* [What to produce]: Copy the listing below word for word, from its first line up to and including the line that contains "1651). click(x=513, y=597)".

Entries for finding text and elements
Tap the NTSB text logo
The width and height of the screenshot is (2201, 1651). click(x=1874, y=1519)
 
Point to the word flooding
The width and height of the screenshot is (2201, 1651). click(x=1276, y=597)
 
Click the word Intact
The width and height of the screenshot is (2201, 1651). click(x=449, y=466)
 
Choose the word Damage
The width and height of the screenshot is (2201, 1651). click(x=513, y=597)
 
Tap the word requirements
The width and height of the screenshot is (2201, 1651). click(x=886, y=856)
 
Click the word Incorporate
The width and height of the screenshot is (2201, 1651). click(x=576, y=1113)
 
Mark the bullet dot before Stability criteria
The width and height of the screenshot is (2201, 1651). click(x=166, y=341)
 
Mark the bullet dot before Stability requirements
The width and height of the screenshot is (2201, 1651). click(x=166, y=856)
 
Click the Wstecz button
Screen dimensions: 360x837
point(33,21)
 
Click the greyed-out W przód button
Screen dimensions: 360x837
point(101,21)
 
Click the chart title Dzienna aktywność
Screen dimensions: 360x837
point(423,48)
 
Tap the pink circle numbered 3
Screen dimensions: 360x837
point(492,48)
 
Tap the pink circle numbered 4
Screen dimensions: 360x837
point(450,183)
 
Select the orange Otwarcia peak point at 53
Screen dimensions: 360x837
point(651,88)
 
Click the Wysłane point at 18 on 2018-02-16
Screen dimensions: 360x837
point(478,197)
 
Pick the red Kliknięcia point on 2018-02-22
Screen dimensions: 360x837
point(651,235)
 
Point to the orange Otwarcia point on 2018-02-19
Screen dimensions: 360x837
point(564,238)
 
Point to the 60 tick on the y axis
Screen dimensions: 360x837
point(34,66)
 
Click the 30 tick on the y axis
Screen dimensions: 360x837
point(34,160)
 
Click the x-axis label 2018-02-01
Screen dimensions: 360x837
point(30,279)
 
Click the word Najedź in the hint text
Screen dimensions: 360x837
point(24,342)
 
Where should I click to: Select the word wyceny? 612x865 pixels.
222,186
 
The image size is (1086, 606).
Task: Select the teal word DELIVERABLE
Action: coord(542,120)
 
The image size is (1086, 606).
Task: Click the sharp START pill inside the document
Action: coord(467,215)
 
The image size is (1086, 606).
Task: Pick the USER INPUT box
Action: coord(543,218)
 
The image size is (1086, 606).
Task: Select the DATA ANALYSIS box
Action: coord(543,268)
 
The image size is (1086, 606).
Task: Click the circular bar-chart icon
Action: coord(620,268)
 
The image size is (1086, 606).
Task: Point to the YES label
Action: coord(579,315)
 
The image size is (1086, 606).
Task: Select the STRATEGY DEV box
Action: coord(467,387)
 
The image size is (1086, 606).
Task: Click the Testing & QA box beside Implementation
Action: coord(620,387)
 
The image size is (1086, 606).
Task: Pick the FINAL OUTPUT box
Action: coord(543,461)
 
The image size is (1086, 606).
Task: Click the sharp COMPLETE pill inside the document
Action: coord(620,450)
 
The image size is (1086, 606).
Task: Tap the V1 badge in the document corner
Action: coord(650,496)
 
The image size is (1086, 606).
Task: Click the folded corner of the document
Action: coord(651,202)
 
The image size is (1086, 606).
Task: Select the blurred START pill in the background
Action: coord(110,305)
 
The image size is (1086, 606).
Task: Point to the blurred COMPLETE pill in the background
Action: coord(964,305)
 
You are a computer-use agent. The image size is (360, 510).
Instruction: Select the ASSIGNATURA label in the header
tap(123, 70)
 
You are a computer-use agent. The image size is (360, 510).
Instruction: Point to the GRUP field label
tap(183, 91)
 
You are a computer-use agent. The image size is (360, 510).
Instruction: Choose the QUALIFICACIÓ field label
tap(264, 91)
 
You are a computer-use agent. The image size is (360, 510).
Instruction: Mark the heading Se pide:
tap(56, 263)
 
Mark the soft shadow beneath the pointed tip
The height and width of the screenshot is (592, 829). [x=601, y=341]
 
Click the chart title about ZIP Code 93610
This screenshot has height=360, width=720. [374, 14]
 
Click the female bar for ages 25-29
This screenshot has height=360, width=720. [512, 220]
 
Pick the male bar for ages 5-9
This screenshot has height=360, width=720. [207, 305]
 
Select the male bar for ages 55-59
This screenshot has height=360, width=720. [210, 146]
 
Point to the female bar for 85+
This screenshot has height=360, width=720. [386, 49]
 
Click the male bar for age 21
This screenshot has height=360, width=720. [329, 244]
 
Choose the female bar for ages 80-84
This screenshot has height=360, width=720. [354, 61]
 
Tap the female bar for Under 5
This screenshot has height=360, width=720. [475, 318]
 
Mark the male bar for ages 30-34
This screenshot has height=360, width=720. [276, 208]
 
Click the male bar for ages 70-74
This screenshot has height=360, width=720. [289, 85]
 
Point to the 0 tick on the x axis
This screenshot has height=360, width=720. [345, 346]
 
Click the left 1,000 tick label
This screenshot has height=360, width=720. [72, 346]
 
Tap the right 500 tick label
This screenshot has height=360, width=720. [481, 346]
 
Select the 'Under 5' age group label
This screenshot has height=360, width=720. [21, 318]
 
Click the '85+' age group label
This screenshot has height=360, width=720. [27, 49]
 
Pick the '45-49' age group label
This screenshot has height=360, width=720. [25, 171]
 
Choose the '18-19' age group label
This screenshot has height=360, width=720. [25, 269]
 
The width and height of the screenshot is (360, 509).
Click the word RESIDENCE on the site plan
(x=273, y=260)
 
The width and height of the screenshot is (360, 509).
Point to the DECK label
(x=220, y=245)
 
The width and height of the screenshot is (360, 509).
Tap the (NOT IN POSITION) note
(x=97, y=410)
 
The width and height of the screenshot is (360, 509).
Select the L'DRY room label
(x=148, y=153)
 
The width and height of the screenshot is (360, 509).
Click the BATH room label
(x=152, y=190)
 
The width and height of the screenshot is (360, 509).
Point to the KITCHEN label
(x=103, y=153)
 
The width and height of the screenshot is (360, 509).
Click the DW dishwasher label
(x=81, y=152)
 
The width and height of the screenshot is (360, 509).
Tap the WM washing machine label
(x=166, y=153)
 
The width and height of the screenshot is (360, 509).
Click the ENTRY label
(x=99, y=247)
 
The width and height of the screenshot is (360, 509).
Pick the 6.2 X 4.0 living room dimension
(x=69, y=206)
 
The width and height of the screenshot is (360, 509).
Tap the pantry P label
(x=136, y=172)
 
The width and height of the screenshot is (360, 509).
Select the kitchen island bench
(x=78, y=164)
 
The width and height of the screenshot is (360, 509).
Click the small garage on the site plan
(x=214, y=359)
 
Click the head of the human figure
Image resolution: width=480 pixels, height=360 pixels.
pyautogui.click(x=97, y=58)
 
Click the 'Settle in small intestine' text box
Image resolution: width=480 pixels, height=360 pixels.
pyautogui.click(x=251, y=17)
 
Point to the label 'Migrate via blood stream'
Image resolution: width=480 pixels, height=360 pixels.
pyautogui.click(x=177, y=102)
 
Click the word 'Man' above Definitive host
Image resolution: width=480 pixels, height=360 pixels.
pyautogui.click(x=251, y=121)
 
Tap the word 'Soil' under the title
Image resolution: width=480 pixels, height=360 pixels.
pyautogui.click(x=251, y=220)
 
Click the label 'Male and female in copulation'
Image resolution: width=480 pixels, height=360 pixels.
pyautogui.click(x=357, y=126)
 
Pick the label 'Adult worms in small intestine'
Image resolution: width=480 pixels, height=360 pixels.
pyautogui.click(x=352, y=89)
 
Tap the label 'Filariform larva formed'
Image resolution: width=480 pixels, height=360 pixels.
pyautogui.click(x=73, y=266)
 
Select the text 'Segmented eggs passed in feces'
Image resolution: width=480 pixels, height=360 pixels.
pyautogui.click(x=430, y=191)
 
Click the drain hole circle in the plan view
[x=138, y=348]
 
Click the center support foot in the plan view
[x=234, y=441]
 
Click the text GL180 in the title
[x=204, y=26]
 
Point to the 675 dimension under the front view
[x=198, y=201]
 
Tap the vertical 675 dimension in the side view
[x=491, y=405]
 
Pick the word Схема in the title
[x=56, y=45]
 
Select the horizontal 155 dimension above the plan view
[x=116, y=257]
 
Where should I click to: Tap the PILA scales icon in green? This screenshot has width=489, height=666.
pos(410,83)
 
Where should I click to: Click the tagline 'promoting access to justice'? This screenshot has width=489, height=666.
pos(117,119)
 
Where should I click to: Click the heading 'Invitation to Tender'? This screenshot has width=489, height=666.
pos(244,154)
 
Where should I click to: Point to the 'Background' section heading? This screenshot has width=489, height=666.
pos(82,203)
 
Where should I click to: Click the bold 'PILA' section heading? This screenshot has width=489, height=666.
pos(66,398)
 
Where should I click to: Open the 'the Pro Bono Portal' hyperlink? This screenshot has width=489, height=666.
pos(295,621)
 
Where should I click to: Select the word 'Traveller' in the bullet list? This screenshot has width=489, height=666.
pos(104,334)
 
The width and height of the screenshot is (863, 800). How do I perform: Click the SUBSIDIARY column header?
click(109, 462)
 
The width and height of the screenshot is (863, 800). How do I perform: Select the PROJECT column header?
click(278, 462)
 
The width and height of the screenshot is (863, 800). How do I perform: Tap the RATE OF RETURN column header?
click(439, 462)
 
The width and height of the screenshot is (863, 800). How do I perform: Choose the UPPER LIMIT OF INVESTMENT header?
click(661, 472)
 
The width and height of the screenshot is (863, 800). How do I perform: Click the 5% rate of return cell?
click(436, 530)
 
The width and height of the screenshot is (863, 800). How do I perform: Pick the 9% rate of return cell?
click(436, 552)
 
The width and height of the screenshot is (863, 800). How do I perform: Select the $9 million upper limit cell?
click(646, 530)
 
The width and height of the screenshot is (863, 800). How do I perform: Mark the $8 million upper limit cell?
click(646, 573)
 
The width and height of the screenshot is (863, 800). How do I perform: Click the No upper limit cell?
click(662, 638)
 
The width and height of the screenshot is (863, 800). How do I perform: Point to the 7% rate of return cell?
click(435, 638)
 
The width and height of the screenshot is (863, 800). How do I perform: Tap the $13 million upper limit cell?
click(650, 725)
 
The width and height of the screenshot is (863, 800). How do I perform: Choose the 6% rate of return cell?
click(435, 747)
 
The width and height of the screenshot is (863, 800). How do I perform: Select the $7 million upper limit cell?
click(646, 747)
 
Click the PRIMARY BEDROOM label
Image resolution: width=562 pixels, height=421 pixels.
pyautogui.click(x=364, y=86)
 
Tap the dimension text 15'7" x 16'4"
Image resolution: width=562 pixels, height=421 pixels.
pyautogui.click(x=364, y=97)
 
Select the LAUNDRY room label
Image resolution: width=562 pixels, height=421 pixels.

* [Written response]:
Tap the NTSB text logo
The width and height of the screenshot is (2201, 1651). click(x=1874, y=1519)
 
Point to the word flooding
The width and height of the screenshot is (2201, 1651). click(x=1276, y=597)
 
Click the word Intact
The width and height of the screenshot is (2201, 1651). click(x=449, y=466)
 
Choose the word Damage
The width and height of the screenshot is (2201, 1651). click(x=513, y=597)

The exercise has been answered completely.